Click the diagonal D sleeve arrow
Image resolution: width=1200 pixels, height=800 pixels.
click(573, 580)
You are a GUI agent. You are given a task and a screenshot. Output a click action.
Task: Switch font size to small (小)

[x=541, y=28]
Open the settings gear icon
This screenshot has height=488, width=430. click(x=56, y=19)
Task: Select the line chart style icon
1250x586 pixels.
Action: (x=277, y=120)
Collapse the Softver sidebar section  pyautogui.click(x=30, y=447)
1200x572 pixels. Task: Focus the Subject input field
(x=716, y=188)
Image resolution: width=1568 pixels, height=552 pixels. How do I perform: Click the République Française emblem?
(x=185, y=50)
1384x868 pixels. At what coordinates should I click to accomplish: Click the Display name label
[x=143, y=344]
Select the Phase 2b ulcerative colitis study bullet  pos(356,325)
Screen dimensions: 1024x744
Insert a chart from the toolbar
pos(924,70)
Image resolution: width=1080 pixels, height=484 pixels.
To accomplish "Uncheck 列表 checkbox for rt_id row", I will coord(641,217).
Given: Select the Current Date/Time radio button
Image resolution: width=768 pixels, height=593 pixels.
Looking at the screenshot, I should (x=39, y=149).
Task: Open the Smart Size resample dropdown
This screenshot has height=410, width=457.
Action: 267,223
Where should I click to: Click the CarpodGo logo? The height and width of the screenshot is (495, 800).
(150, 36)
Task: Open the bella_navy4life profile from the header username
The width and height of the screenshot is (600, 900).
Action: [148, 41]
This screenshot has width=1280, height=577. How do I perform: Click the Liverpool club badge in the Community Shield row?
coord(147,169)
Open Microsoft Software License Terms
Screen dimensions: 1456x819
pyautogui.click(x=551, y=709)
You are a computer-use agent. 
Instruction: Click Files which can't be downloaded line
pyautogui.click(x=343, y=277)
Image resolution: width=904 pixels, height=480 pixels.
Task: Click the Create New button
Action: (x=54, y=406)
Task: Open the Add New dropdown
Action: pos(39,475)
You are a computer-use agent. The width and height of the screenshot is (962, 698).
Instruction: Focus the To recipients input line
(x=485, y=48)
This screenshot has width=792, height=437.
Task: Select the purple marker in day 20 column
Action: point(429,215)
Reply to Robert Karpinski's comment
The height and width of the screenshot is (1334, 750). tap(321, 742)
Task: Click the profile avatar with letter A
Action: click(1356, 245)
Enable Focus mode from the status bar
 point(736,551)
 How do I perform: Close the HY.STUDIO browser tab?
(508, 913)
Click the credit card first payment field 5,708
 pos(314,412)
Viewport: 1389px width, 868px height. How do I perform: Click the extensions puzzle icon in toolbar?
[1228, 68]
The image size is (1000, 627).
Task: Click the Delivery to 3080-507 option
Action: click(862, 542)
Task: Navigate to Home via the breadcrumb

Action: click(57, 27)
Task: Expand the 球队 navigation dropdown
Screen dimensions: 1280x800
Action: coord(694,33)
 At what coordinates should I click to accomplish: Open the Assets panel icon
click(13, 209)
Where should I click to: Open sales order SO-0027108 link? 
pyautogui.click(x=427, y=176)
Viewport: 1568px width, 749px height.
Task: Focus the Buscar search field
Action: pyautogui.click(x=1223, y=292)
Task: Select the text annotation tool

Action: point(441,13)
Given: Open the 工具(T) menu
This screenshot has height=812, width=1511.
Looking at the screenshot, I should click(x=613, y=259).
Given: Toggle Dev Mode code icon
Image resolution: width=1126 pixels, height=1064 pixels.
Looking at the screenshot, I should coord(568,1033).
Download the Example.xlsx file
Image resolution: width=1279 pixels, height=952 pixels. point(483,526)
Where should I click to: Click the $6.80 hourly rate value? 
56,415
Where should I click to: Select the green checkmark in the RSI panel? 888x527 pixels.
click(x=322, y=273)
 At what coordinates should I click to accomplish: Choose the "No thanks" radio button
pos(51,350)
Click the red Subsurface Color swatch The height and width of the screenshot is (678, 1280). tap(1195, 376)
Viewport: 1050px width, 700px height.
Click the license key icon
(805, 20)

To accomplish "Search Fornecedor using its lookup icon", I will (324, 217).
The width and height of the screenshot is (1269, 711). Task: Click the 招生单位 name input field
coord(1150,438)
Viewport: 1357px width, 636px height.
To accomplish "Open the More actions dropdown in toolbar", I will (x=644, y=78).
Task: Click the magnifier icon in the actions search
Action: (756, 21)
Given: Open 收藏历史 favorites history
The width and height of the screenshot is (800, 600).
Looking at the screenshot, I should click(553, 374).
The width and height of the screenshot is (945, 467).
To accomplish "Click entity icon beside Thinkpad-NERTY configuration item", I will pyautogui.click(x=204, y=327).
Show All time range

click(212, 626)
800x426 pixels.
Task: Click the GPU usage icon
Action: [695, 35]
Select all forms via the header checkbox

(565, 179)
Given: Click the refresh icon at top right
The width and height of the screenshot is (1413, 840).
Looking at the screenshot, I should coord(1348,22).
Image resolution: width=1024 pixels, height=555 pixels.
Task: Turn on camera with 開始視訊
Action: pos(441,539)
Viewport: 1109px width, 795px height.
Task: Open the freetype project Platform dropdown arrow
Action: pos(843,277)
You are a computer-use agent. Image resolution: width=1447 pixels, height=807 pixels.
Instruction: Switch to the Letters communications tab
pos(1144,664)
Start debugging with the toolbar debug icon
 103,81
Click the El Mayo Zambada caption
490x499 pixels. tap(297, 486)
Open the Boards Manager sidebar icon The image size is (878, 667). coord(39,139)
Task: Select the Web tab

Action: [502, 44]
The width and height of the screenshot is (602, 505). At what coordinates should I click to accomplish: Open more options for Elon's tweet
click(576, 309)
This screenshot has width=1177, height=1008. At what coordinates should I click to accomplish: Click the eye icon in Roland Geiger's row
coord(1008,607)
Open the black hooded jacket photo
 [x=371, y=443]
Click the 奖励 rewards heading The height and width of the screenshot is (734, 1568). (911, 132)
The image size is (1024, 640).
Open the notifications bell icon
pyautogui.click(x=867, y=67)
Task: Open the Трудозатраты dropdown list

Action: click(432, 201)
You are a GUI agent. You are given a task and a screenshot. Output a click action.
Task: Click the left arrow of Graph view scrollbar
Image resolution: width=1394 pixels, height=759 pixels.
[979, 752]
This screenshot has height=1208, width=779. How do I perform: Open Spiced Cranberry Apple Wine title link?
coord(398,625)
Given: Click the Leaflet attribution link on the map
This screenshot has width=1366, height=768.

— EXERCISE DESCRIPTION —
Copy, without any change, the lines from the one that contains "Click the El Mayo Zambada caption" to the final line of the entries above.

— THE ANSWER —
Click the El Mayo Zambada caption
490x499 pixels. tap(297, 486)
Open the Boards Manager sidebar icon The image size is (878, 667). coord(39,139)
Task: Select the Web tab

Action: [502, 44]
The width and height of the screenshot is (602, 505). At what coordinates should I click to accomplish: Open more options for Elon's tweet
click(576, 309)
This screenshot has width=1177, height=1008. At what coordinates should I click to accomplish: Click the eye icon in Roland Geiger's row
coord(1008,607)
Open the black hooded jacket photo
 [x=371, y=443]
Click the 奖励 rewards heading The height and width of the screenshot is (734, 1568). (911, 132)
The image size is (1024, 640).
Open the notifications bell icon
pyautogui.click(x=867, y=67)
Task: Open the Трудозатраты dropdown list

Action: click(432, 201)
You are a GUI agent. You are given a task and a screenshot. Output a click action.
Task: Click the left arrow of Graph view scrollbar
Image resolution: width=1394 pixels, height=759 pixels.
[979, 752]
This screenshot has height=1208, width=779. How do I perform: Open Spiced Cranberry Apple Wine title link?
coord(398,625)
Given: Click the Leaflet attribution link on the map
This screenshot has width=1366, height=768.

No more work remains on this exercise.